TASK DETAILS:
Please return the whole listing word for word.

++++++++

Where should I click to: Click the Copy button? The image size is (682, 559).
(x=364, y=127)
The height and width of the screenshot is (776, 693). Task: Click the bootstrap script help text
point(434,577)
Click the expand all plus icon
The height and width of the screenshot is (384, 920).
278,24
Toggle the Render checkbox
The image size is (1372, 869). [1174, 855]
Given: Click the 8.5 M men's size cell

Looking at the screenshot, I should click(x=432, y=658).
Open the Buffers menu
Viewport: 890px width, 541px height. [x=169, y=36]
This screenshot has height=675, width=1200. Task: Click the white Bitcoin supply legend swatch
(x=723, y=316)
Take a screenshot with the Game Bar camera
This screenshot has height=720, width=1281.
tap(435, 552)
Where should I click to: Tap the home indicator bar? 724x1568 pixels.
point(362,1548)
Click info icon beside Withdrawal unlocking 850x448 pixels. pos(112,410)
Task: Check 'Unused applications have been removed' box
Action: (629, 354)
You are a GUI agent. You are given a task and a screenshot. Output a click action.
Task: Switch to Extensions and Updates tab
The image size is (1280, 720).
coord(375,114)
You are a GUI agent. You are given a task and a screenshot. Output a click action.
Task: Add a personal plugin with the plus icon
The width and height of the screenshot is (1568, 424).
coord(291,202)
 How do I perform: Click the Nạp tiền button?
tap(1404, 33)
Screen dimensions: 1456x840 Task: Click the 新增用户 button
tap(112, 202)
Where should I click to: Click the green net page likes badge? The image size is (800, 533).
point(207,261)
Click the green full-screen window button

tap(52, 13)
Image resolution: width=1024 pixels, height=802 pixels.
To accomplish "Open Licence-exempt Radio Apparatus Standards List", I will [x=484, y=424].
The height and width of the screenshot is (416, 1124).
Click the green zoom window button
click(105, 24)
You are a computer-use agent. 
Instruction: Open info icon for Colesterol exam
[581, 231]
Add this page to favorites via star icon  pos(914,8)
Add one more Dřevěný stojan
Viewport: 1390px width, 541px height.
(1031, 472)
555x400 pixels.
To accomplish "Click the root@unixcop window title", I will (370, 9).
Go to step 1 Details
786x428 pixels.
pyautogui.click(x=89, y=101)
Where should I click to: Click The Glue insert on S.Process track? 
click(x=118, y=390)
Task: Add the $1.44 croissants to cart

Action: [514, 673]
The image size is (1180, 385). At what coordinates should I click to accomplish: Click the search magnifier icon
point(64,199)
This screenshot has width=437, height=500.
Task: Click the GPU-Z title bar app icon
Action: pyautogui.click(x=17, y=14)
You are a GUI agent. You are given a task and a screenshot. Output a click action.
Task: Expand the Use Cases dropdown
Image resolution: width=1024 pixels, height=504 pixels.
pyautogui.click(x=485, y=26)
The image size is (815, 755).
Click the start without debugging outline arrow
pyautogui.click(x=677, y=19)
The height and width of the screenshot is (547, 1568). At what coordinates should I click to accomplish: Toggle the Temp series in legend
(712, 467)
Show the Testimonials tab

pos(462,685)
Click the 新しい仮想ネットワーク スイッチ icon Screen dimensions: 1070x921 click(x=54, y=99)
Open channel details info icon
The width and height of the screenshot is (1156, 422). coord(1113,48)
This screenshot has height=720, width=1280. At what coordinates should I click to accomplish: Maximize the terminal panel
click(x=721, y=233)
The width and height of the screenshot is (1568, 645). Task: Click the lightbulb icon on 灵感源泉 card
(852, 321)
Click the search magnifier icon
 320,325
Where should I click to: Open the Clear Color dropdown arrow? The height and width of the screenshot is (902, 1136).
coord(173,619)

++++++++

EXERCISE RESULT:
Where should I click to: Click the Copy button? The image size is (682, 559).
(x=364, y=127)
The height and width of the screenshot is (776, 693). Task: Click the bootstrap script help text
point(434,577)
Click the expand all plus icon
The height and width of the screenshot is (384, 920).
278,24
Toggle the Render checkbox
The image size is (1372, 869). [1174, 855]
Given: Click the 8.5 M men's size cell

Looking at the screenshot, I should click(x=432, y=658).
Open the Buffers menu
Viewport: 890px width, 541px height. [x=169, y=36]
This screenshot has height=675, width=1200. Task: Click the white Bitcoin supply legend swatch
(x=723, y=316)
Take a screenshot with the Game Bar camera
This screenshot has height=720, width=1281.
tap(435, 552)
Where should I click to: Tap the home indicator bar? 724x1568 pixels.
point(362,1548)
Click info icon beside Withdrawal unlocking 850x448 pixels. pos(112,410)
Task: Check 'Unused applications have been removed' box
Action: (629, 354)
You are a GUI agent. You are given a task and a screenshot. Output a click action.
Task: Switch to Extensions and Updates tab
The image size is (1280, 720).
coord(375,114)
You are a GUI agent. You are given a task and a screenshot. Output a click action.
Task: Add a personal plugin with the plus icon
The width and height of the screenshot is (1568, 424).
coord(291,202)
 How do I perform: Click the Nạp tiền button?
tap(1404, 33)
Screen dimensions: 1456x840 Task: Click the 新增用户 button
tap(112, 202)
Where should I click to: Click the green net page likes badge? The image size is (800, 533).
point(207,261)
Click the green full-screen window button

tap(52, 13)
Image resolution: width=1024 pixels, height=802 pixels.
To accomplish "Open Licence-exempt Radio Apparatus Standards List", I will [x=484, y=424].
The height and width of the screenshot is (416, 1124).
Click the green zoom window button
click(105, 24)
You are a computer-use agent. 
Instruction: Open info icon for Colesterol exam
[581, 231]
Add this page to favorites via star icon  pos(914,8)
Add one more Dřevěný stojan
Viewport: 1390px width, 541px height.
(1031, 472)
555x400 pixels.
To accomplish "Click the root@unixcop window title", I will (370, 9).
Go to step 1 Details
786x428 pixels.
pyautogui.click(x=89, y=101)
Where should I click to: Click The Glue insert on S.Process track? 
click(x=118, y=390)
Task: Add the $1.44 croissants to cart

Action: [514, 673]
The image size is (1180, 385). At what coordinates should I click to accomplish: Click the search magnifier icon
point(64,199)
This screenshot has width=437, height=500.
Task: Click the GPU-Z title bar app icon
Action: pyautogui.click(x=17, y=14)
You are a GUI agent. You are given a task and a screenshot. Output a click action.
Task: Expand the Use Cases dropdown
Image resolution: width=1024 pixels, height=504 pixels.
pyautogui.click(x=485, y=26)
The image size is (815, 755).
Click the start without debugging outline arrow
pyautogui.click(x=677, y=19)
The height and width of the screenshot is (547, 1568). At what coordinates should I click to accomplish: Toggle the Temp series in legend
(712, 467)
Show the Testimonials tab

pos(462,685)
Click the 新しい仮想ネットワーク スイッチ icon Screen dimensions: 1070x921 click(x=54, y=99)
Open channel details info icon
The width and height of the screenshot is (1156, 422). coord(1113,48)
This screenshot has height=720, width=1280. At what coordinates should I click to accomplish: Maximize the terminal panel
click(x=721, y=233)
The width and height of the screenshot is (1568, 645). Task: Click the lightbulb icon on 灵感源泉 card
(852, 321)
Click the search magnifier icon
 320,325
Where should I click to: Open the Clear Color dropdown arrow? The height and width of the screenshot is (902, 1136).
coord(173,619)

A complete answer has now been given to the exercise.